⟨

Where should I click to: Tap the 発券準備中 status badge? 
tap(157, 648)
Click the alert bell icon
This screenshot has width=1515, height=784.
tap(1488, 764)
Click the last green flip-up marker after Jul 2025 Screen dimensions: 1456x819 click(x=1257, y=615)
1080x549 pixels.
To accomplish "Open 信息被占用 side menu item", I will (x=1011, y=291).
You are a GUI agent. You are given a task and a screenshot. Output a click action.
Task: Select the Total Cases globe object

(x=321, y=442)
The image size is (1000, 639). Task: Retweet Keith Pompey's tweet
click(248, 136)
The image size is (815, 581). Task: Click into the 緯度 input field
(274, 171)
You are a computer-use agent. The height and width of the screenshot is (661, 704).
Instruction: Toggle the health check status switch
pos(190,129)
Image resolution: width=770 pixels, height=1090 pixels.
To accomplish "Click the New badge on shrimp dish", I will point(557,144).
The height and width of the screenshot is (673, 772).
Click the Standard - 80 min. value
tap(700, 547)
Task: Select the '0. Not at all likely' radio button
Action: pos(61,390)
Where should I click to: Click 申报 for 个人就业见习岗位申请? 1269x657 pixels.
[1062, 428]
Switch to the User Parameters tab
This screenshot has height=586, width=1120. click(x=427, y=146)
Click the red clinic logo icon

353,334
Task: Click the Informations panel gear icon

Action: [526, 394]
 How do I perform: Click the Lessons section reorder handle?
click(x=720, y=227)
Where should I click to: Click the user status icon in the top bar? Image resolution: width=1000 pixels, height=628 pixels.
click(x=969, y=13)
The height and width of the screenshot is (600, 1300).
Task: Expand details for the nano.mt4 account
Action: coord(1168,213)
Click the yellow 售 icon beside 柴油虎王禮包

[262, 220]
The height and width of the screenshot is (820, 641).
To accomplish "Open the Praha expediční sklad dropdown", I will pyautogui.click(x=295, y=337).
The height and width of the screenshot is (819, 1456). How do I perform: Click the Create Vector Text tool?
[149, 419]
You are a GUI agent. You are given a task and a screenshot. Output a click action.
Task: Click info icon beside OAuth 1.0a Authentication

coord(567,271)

⟩

> _PROBLEM_
Pull out each line of the listing above that contains the word "Where".

> _RESPONSE TO THE EXERCISE_
Where should I click to: Tap the 発券準備中 status badge? 
Where should I click to: Click 申报 for 个人就业见习岗位申请? 1269x657 pixels.
Where should I click to: Click the user status icon in the top bar? Image resolution: width=1000 pixels, height=628 pixels.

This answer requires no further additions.